- April 13, 2022
- Posted by: Phil Block
- Category: Uncategorized
Art in Bloom is the Milwaukee Art Museum’s annual spring celebration featuring flower arrangements in the galleries and floral-inspired activities. The OnMilwaukee website explains:
As we await the arrival of a good, solid stretch of spring weather, Milwaukee Art Museum is opening this year’s installment of the 12th annual Art in Bloom, which runs Thursday, April 11 through Sunday, April 14.
Forty floral installations inspired by works of art in the MAM collection will be on display throughout the art museum galleries during the long weekend event. The displays are created by floral and landscape designers and gardeners from around the region.

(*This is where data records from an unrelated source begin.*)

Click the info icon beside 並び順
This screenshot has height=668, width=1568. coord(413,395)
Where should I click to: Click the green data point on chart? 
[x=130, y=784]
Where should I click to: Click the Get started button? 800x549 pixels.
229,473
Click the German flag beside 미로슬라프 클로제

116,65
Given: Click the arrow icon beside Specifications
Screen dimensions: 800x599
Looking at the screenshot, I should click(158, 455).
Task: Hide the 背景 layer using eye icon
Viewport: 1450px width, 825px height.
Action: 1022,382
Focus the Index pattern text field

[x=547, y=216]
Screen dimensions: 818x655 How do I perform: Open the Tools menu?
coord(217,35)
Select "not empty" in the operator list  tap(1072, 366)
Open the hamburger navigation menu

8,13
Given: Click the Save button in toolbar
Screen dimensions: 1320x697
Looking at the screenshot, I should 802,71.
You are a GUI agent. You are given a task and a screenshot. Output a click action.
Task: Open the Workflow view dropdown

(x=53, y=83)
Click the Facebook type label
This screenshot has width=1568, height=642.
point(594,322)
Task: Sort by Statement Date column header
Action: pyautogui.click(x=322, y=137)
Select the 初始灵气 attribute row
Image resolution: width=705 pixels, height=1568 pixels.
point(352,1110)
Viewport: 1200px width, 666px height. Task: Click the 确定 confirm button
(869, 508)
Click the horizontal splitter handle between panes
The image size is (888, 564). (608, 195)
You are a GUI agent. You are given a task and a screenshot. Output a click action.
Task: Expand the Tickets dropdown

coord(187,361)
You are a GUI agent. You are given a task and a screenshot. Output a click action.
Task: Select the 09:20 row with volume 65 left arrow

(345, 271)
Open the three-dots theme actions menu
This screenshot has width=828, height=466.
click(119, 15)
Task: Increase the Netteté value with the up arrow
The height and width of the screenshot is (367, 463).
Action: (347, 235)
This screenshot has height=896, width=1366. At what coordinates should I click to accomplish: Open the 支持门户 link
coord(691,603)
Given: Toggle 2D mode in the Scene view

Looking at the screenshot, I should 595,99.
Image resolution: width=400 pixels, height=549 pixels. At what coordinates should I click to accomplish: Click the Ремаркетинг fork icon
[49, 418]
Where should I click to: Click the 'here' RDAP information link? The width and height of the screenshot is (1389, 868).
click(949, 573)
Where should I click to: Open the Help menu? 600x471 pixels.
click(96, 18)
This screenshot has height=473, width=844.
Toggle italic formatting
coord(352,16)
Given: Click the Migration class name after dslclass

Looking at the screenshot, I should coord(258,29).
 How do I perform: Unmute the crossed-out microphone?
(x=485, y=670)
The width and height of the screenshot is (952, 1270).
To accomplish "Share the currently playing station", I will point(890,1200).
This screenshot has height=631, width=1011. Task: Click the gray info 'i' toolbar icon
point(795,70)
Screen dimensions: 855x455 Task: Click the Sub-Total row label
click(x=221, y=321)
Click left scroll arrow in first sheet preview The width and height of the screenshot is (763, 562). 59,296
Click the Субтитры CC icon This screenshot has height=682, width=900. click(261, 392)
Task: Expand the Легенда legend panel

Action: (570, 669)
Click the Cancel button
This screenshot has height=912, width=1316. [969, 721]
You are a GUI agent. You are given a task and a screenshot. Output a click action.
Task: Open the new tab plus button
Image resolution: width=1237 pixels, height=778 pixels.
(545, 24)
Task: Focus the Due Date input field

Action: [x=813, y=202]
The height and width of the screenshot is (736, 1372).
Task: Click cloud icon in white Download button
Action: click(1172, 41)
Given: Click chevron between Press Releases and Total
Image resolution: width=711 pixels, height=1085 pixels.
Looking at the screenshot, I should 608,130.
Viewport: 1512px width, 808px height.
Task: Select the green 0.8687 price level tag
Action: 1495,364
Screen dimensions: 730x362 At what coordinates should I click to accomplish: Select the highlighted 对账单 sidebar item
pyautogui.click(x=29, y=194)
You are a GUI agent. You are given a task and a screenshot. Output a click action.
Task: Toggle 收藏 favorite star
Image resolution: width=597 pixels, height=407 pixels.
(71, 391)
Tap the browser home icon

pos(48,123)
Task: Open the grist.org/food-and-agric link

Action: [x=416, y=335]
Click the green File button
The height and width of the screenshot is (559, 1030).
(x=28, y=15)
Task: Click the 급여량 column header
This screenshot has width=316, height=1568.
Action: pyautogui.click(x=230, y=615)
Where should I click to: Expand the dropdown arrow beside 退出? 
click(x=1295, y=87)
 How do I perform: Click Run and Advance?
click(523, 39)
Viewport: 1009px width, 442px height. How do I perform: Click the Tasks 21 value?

The most exciting aspects of Art in Bloom are the floral arrangements, created by expert florists create who interpret artwork exhibits with flowers.
These images include close-ups of some of the floral arrangements plus clusters of flowers in the indoor gardens.
Kohl’s Art Studio
The Kohl’s Art Studio is a hands-on work space where visitors can create the own works of art by painting, weaving, sculpting, or working with paper and other materials.
The world-class Milwaukee Art Museum website describes this spectacular community asset as follows.
The Milwaukee Art Museum collects and preserves art, presenting it to the community as a vital source of inspiration and education. 30,000 works of art. 400,000+ visitors a year. 125 years of collecting art. From its roots in Milwaukee’s first art gallery in 1888, the Museum has grown today to be an icon for Milwaukee and a resource for the entire state.
Central to the Museum’s mission is its role as a premier educational resource, with educational programs that are among the largest in the nation, involving classes, tours, and a full calendar of events for all ages.
The Milwaukee Art Museum
MAM is situated on the Lake Michigan lakefront in downtown Milwaukee. It consists of three separate buildings, as described on the museum website.
The 341,000-square-foot Museum includes the War Memorial Center (1957) designed by Finnish-American architect Eero Saarinen, the Kahler Building (1975) by David Kahler, and the Quadracci Pavilion (2001) created by Spanish architect Santiago Calatrava.